→ **ACTION ITEM**
Repeat word for word the opening stretch of the entries, from the first line through the line containing "The width and height of the screenshot is (2434, 640).".

→ **DATA FOR THIS TASK**

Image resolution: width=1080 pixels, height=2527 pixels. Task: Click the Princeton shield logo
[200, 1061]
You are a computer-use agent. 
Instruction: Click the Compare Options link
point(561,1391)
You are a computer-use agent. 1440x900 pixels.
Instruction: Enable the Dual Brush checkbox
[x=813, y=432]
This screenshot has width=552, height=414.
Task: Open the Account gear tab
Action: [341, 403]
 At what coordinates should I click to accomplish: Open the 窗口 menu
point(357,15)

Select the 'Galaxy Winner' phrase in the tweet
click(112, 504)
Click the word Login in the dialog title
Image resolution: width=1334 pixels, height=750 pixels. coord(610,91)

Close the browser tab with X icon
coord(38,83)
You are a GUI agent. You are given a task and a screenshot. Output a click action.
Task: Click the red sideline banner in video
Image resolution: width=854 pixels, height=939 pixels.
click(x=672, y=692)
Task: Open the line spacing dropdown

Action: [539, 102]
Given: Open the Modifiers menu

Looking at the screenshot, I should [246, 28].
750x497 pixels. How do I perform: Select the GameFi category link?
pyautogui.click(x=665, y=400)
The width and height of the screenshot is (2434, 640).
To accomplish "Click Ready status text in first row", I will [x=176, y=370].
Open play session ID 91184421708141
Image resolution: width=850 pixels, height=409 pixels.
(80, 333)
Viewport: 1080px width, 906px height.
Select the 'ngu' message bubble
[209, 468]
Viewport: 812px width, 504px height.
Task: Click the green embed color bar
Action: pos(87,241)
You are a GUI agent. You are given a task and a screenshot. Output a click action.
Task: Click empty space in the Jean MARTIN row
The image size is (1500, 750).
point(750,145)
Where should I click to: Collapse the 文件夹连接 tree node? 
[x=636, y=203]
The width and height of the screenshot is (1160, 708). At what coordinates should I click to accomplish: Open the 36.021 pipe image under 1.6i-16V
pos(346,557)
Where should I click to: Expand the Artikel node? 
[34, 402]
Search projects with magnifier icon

→ **SOLUTION**
Image resolution: width=1080 pixels, height=2527 pixels. Task: Click the Princeton shield logo
[200, 1061]
You are a computer-use agent. 
Instruction: Click the Compare Options link
point(561,1391)
You are a computer-use agent. 1440x900 pixels.
Instruction: Enable the Dual Brush checkbox
[x=813, y=432]
This screenshot has width=552, height=414.
Task: Open the Account gear tab
Action: [341, 403]
 At what coordinates should I click to accomplish: Open the 窗口 menu
point(357,15)

Select the 'Galaxy Winner' phrase in the tweet
click(112, 504)
Click the word Login in the dialog title
Image resolution: width=1334 pixels, height=750 pixels. coord(610,91)

Close the browser tab with X icon
coord(38,83)
You are a GUI agent. You are given a task and a screenshot. Output a click action.
Task: Click the red sideline banner in video
Image resolution: width=854 pixels, height=939 pixels.
click(x=672, y=692)
Task: Open the line spacing dropdown

Action: [539, 102]
Given: Open the Modifiers menu

Looking at the screenshot, I should [246, 28].
750x497 pixels. How do I perform: Select the GameFi category link?
pyautogui.click(x=665, y=400)
The width and height of the screenshot is (2434, 640).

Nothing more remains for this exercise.